Thursday, May 13, 2010

Crippling variety

Since entering the 'real world' six years ago, I've been lucky enough to be capable of buying most video games I have the slightest interest in playing. Yet I still reactivated my GameFly account recently. It took too damn long, but I finally realized I keep going through the same cycle over and over again. The game collection expands, I reach a point where I have so many games I can never settle on one when I'm in a gaming kind of mood, and then I trade most of the game pile in at GameStop or Amazon for credit. Credit that ultimately ends up rebuilding the pile. Lather, rinse, repeat. I rarely finish what I start, and it has been foolish of me to spend so much on that which will never be completed. Two weeks ago, God of War III became what is probably the first game I've finished in two years. Two years!

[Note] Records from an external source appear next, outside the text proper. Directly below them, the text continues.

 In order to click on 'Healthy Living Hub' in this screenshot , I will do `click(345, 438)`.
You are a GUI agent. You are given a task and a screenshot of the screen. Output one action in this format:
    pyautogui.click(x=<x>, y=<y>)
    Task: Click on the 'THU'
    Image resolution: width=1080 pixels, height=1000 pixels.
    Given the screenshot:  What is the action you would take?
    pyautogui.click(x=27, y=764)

Age and my ever-changing gaming habits fuel the cycle to a large degree, I must admit. I simply don't have as much time for video games as I used to, and I have even less patience for certain unpleasant aspects common to the genres I once loved. Minor annoyances have transformed into game breakers, yet I never learn to keep any of this knowledge in mind when I read the reviews for the next hotly anticipated title. And when I have so many other games I could be playing instead, all the less reason to hack away at any walls I run into.

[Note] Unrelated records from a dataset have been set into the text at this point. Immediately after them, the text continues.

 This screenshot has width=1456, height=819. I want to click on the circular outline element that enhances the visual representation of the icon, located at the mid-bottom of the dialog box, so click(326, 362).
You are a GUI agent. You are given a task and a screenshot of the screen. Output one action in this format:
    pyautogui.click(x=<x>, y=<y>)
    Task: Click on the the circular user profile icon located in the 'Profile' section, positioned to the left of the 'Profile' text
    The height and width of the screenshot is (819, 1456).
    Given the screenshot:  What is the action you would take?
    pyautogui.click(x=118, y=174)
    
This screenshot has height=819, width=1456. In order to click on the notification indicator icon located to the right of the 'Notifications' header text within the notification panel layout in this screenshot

New personal rule: I will endeavor to avoid buying sequels or other games by established developers. Nothing against either, but if I'm going to lay down cash for something I'll probably never finish, better to support the new IPs and/or upstart developers.  Ah, who am I kidding? A sufficiently awesome pre-order bonus will always possess the power to part my money from me. Preferably something non-digital though. Some people appreciate the intangibles in life, but I'm not one of them.